Вскоре на похверке зашумела жизнь. В толчейной фабрике гулко застучали рудодробильные песты. При дроблении руды в воде из нее частично удалялись мелкие камни и земля. Измельченная руда поступала в промывальную фабрику. В заключение из руды вымывали в корытцах — зикертротах — зернышки самородного металла. Те, что залегали в слабых породах. Только после того руды-шлихи увозили на Барнаульский завод. Там выплавляли серебро.
Когда в наземных работах наступил спад, жен работных и малолетов начальство распустило по домам. Маркшейдер Кузнецов вызвал Федора.
— Собирайся на рудный поиск.
Федор зашел в рудничную контору за жалованьем, поставил в ведомости крестик, пересчитал разменное серебро, отнял половину и отдал конторщику.
— Лишнее мне выдано.
Конторщик взглянул в ведомость, на миг затих, потом заулыбался во все лицо, затрещал сорокой:
— Премногие спасибочки тебе, честный человек… вернул полтора рубля. Ведь на моей шее четыре рта, а жалованье чуть поболе твоего.

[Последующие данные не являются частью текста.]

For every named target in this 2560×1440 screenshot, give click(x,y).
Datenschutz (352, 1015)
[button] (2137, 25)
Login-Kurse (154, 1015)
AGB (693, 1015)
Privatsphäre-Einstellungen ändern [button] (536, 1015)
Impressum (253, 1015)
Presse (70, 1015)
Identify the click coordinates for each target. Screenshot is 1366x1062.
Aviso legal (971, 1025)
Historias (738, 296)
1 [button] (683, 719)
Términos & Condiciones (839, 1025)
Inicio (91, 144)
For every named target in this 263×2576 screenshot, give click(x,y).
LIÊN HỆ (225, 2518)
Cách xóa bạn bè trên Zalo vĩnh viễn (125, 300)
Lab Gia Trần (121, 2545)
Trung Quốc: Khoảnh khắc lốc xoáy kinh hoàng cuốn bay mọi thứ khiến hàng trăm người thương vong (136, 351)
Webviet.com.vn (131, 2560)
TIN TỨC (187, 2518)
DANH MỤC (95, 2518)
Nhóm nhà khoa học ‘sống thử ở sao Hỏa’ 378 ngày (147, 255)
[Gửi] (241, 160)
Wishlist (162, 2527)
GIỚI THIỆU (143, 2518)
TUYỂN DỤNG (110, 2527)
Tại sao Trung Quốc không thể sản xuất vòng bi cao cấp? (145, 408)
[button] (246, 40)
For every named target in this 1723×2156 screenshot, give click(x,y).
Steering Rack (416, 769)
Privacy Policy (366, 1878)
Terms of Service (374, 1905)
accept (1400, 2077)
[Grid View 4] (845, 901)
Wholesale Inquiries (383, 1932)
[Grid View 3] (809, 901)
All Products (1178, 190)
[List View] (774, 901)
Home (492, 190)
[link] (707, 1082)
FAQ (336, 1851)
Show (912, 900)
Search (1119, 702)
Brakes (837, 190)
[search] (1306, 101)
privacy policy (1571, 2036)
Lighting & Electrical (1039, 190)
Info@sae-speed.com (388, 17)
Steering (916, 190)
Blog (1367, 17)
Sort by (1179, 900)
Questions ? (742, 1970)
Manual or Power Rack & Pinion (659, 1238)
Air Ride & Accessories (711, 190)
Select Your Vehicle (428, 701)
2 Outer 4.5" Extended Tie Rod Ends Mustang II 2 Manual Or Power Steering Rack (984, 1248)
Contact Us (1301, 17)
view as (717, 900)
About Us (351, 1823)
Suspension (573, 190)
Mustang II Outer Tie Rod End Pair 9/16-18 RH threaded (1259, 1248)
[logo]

Федор знал, что конторщик получал в два раза больше, чем он, да не гнушался на взятку, но ничего не сказал.
Дома Феклуша встретила Федора робкой, чуть виноватой улыбкой. И голос Феклуши звучал необычно настороженно и выжидательно.
— Вот тебе, Федя, вязаная рубаха из козьего пуха. Ночью и утром прохладно. А в горах и подавно.
— За то спасибо, Феклуша.
Знал Федор, что лишних денег в семье нет. Подумал: «Поди, по копейке отрывала. И опять же для меня». Спросил:
— За какие деньги купила-то?
— Уговор такой: не будешь ругать, скажу! — За что же ругать-то?
— Ну и ладно тогда. — В голосе Феклуши послышалось успокоение. — Прости, Федя, ослушалась тебя. До последнего дня со всеми бабами робила. Ничего мне не сталось. Тебе в облегчение делала. Вот и купила рубаху…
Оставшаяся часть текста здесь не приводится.